WHAT NEEDS TO BE DONE
Word for word, transcribe the data below from the line with "The width and height of the screenshot is (1467, 926)." to the line with "Click 'Transaktion von", keeping both of those lines.

GIVEN ENTRIES
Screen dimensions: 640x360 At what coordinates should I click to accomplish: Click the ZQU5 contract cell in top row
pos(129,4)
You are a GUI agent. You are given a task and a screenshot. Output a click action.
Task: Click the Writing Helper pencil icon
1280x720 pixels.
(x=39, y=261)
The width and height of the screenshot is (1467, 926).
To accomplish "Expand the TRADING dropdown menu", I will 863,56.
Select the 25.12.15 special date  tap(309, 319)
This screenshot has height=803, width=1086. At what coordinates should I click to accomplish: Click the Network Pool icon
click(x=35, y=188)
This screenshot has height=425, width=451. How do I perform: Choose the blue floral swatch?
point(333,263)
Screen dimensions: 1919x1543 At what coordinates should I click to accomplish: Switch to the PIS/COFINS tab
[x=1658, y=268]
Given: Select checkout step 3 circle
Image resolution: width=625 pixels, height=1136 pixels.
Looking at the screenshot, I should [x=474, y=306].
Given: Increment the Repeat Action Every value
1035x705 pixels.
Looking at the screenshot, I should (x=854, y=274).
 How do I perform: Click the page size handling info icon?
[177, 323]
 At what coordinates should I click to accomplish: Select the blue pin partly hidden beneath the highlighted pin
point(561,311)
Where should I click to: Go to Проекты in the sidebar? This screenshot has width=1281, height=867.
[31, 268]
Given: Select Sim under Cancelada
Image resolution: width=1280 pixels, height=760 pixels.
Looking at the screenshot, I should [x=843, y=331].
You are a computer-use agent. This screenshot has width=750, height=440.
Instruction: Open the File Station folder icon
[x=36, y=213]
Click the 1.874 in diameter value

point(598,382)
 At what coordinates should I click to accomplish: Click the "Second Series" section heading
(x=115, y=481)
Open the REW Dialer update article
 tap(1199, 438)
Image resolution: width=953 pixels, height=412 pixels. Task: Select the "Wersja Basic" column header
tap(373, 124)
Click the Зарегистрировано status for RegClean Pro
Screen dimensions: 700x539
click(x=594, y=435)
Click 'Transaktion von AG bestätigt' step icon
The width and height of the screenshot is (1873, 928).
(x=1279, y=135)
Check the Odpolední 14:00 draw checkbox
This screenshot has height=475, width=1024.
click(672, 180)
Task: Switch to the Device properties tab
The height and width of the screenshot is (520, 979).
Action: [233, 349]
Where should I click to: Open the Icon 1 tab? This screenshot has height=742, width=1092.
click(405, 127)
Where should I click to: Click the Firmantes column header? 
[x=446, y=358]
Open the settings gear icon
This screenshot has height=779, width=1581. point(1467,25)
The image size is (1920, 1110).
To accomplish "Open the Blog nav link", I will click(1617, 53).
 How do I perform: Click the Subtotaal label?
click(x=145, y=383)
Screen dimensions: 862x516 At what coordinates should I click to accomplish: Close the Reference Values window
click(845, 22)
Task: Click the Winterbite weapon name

ANSWER SPACE
The width and height of the screenshot is (1467, 926).
To accomplish "Expand the TRADING dropdown menu", I will 863,56.
Select the 25.12.15 special date  tap(309, 319)
This screenshot has height=803, width=1086. At what coordinates should I click to accomplish: Click the Network Pool icon
click(x=35, y=188)
This screenshot has height=425, width=451. How do I perform: Choose the blue floral swatch?
point(333,263)
Screen dimensions: 1919x1543 At what coordinates should I click to accomplish: Switch to the PIS/COFINS tab
[x=1658, y=268]
Given: Select checkout step 3 circle
Image resolution: width=625 pixels, height=1136 pixels.
Looking at the screenshot, I should [x=474, y=306].
Given: Increment the Repeat Action Every value
1035x705 pixels.
Looking at the screenshot, I should (x=854, y=274).
 How do I perform: Click the page size handling info icon?
[177, 323]
 At what coordinates should I click to accomplish: Select the blue pin partly hidden beneath the highlighted pin
point(561,311)
Where should I click to: Go to Проекты in the sidebar? This screenshot has width=1281, height=867.
[31, 268]
Given: Select Sim under Cancelada
Image resolution: width=1280 pixels, height=760 pixels.
Looking at the screenshot, I should [x=843, y=331].
You are a computer-use agent. This screenshot has width=750, height=440.
Instruction: Open the File Station folder icon
[x=36, y=213]
Click the 1.874 in diameter value

point(598,382)
 At what coordinates should I click to accomplish: Click the "Second Series" section heading
(x=115, y=481)
Open the REW Dialer update article
 tap(1199, 438)
Image resolution: width=953 pixels, height=412 pixels. Task: Select the "Wersja Basic" column header
tap(373, 124)
Click the Зарегистрировано status for RegClean Pro
Screen dimensions: 700x539
click(x=594, y=435)
Click 'Transaktion von AG bestätigt' step icon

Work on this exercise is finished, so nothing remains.